On ne leve en Turquie qu’un seul droit d’entrée fort modique, après quoi tout le pays est ouvert aux marchandises. Les déclarations fausses n’emportent même ni confiscation ni augmentation de droits. Tout le contraire se pratique en Europe ; les peines fiscales y sont très-séveres. C’est qu’en Europe le marchand a des juges qui peuvent le garantir de l’oppression ; en Turquie les juges seroient eux-mêmes les oppresseurs ; & le trésor de Constantinople ne retireroit rien. Que fera le marchand contre un bacha despote, qui confisqueroit ses marchandises ?

Le tribut naturel au gouvernement modéré est l’impôt sur les marchandises dont le commerçant fait les avances. En Angleterre il en fait de prodigieuses pour un seul tonneau de vin ; mais quel est le marchand qui oseroit faire des avances sur les marchandises dans un pays gouverné comme la Turquie ? & quand il l’oseroit, comment le pourroit-il avec une fortune suspecte, incertaine, ruinée ?

Pour que tout ne soit pas perdu dans un état despotique, il faut au-moins que l’avidité du prince soit modérée par quelque coutume. Ainsi, en Turquie, le prince se contente ordinairement de prendre trois pour cent sur les successions des gens du peuple. Mais comme le grand-seigneur donne la plûpart des terres à sa milice, & en dispose à sa fantaisie, comme il se saisit de toutes les successions des officiers de l’empire, comme lorsqu’un homme meurt sans enfans mâles, le grand-seigneur a la propriété, & que les filles n’ont que l’usufruit, il arrive que la plûpart des biens de l’état sont possédés d’une maniere précaire.

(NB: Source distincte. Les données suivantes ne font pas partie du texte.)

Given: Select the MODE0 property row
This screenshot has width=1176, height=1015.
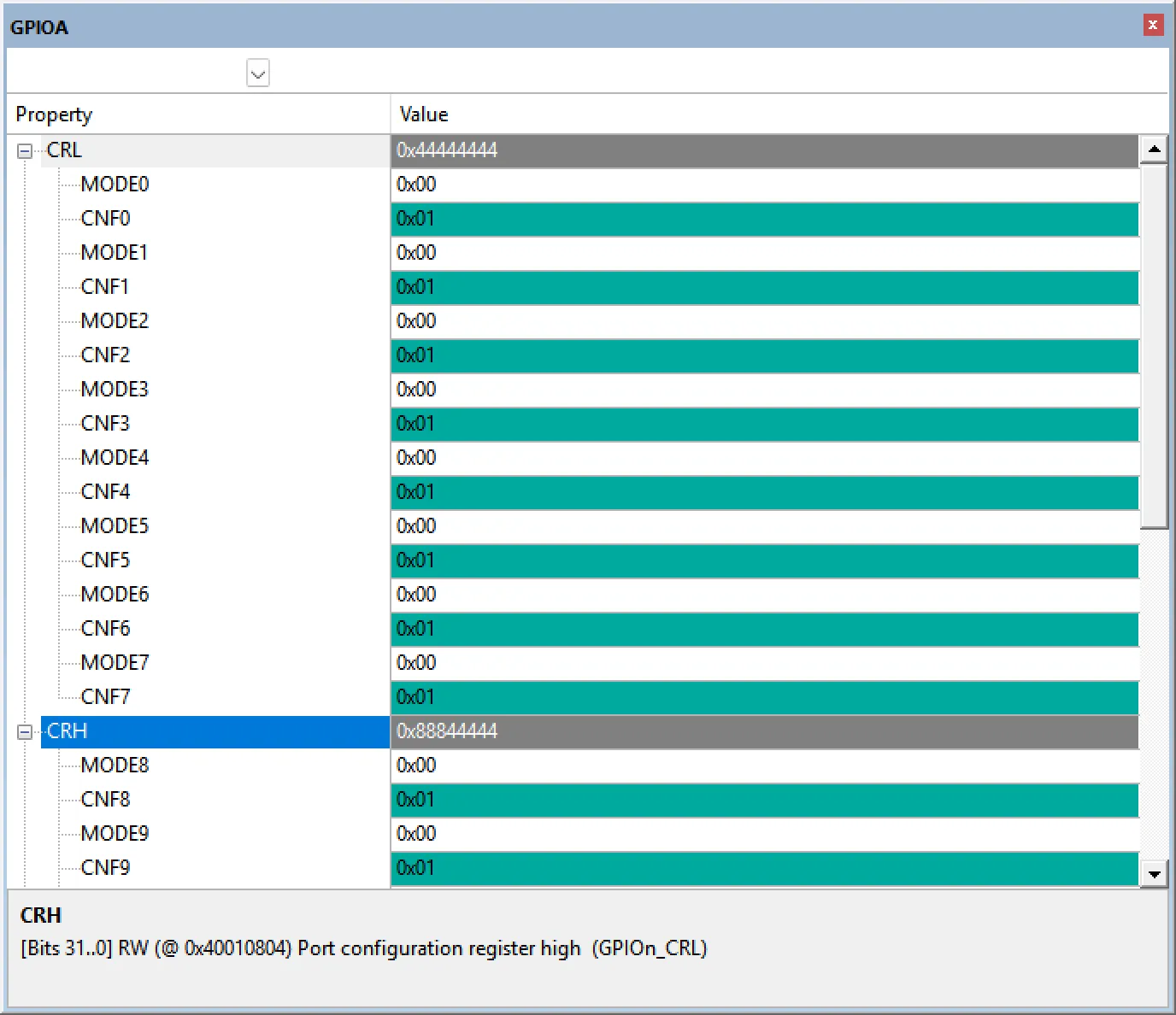Looking at the screenshot, I should coord(115,185).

Comme en Turquie l’on fait très-peu d’attention à la fortune, à la vie, à l’honneur des sujets, on termine promptement d’une façon ou d’une autre toutes les disputes. La maniere de les finir est indifférente, pourvu qu’on finisse. Le bacha d’abord éclairci, fait distribuer, à sa fantaisie, des coups de bâton sur la plante des piés des plaideurs, & les renvoye chez eux. Ce n’est pas là la formalité de justice qui convient dans les états modérés, où l’on ne peut ôter l’honneur & les biens à aucun citoyen, qu’après l’examen le plus long & le plus réfléchi.

Un des fléaux de la Turquie qui dépend uniquement du climat, est la peste, dont le siege principal est en Egypte. On a imaginé dans les états de l’Europe un moyen admirable pour arrêter les progrès du mal ; on forme une ligne de troupes autour du pays infecté, pour empêcher toute communication ; on fait faire une quarantaine aux vaisseaux suspects ; on parfume les hardes, les papiers, les lettres qui viennent du lieu pestiferé. Les Turcs n’ont, à cet égard, aucune police ; ils voient les Chrétiens dans la même ville échapper au danger, dont ils sont eux seuls la victime. La doctrine d’un destin rigide qui regle tout, fait en Turquie du magistrat un spectateur tranquille : il pense mal-à-propos que Dieu a déja tout fait, & que lui n’a rien à faire.

Il faut lire sur l’empire ottoman l’histoire admirable qu’en a donné le chevalier anglois Paul Ricaut, & qui forme trois volumes in-folio. On peut y ajoûter pour les tems plus modernes l’histoire des Turcs, publiée par le prince Cantemire. (Le chevalier de Jaucourt.)